- Flag Coat of arms
- Location of the municipality and town inside Cundinamarca Department of Colombia
- Quipile Location in Colombia
- Coordinates: 4°44′36″N 74°34′0″W﻿ / ﻿4.74333°N 74.56667°W
- Country: Colombia
- Department: Cundinamarca
- Province: Tequendama Province
- Founded: 12 November 1825
- Founder: José María Lozano

Government
- • Mayor: Pedro Luis Aponte Castro (2016-2019)

Area
- • Municipality and town: 127.6 km^{2} (49.3 sq mi)
- • Urban: 0.35 km^{2} (0.14 sq mi)
- Elevation: 2,012 m (6,601 ft)

Population (2015)
- • Municipality and town: 8,164
- • Density: 63.98/km^{2} (165.7/sq mi)
- • Urban: 676
- Time zone: UTC-5 (Colombia Standard Time)
- Website: Official website

= Quipile =

Quipile is a municipality and town of Colombia in the Tequendama Province of the department of Cundinamarca. The municipality borders Bituima and Vianí in the north, Jerusalén and Anapoima in the south, Anolaima, Cachipay and La Mesa in the east and San Juan de Rioseco and Pulí in the west. The urban centre is located at an altitude of 2012 m at a distance of 83 km from the capital Bogotá.

== Etymology ==
The name Quipile comes from the Cariban language of the Panche and means "strong and superior place". It is derived from Quipili, the name of the cacique of the Panche.

== History ==
In the time before the Spanish conquest of the Muisca, Quipile was inhabited by the Panche. They were submitted to the Spanish rule of the New Kingdom of Granada in the Battle of Tocarema, which took place on August 20, 1538.

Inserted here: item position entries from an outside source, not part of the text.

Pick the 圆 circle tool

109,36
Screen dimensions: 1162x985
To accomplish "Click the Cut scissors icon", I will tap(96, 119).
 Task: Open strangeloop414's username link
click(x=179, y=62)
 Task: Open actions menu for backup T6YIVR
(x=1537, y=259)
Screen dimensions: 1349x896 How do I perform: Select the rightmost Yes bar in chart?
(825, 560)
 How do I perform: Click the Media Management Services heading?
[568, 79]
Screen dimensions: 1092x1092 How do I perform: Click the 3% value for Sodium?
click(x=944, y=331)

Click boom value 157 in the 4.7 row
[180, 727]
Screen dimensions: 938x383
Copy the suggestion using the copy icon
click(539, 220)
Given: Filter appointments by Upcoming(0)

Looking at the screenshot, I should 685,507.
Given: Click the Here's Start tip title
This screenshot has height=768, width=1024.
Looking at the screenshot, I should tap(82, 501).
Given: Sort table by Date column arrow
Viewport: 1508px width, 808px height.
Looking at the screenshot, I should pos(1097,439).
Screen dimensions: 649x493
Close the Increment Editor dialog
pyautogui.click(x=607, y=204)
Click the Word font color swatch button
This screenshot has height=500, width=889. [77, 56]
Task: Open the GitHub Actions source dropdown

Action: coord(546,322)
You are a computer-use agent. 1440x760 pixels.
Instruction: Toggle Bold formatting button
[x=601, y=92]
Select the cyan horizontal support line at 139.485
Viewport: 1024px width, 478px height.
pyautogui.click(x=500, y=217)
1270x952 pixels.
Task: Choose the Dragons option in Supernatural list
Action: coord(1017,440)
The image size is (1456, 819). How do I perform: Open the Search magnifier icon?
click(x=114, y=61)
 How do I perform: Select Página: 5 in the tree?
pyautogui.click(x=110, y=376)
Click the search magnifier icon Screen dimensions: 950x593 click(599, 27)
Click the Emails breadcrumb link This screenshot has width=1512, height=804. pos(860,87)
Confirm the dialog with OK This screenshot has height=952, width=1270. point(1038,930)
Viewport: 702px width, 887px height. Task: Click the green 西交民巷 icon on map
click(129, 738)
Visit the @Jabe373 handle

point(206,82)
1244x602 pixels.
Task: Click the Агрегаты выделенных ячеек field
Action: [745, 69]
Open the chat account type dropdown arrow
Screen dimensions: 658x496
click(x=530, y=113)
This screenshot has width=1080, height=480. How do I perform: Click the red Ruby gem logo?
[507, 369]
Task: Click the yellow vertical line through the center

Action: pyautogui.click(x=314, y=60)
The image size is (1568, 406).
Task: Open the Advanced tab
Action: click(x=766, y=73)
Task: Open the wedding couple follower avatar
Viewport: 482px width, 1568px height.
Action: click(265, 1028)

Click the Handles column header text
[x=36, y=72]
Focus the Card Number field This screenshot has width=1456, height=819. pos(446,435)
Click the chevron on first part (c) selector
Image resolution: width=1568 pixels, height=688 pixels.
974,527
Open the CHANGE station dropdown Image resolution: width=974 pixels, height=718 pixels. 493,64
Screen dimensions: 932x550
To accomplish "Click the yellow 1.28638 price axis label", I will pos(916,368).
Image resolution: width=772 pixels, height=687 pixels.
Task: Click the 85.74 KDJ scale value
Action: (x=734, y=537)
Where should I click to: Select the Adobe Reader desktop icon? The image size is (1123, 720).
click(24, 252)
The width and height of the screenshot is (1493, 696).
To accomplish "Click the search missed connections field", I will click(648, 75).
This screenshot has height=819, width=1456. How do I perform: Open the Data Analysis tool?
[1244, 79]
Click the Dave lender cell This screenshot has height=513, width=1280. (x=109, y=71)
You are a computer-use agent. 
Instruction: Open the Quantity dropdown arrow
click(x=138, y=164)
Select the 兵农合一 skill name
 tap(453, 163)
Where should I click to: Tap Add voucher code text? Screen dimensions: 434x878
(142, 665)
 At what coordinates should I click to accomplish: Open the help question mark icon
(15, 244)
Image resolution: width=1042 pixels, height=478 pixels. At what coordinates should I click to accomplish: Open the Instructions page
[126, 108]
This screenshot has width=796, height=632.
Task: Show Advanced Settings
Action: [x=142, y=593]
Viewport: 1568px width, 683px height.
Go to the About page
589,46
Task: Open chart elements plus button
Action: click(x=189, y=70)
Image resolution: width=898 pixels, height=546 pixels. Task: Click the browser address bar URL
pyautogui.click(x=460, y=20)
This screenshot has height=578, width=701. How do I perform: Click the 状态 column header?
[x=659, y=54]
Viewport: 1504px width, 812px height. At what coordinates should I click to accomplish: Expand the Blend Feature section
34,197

The date and name of the founder is unknown but traditionally set at November 12, 1825 by José María Lozano.

== Economy ==
Quipile is an agrarian community with main products coffee, sugarcane and bananas cultivated.

== Paleontology ==
In 1956, fossil remains of Megatherium and Mastodon; Pleistocene megafauna dated at 460,000 years BP, were discovered within the boundaries of Quipile.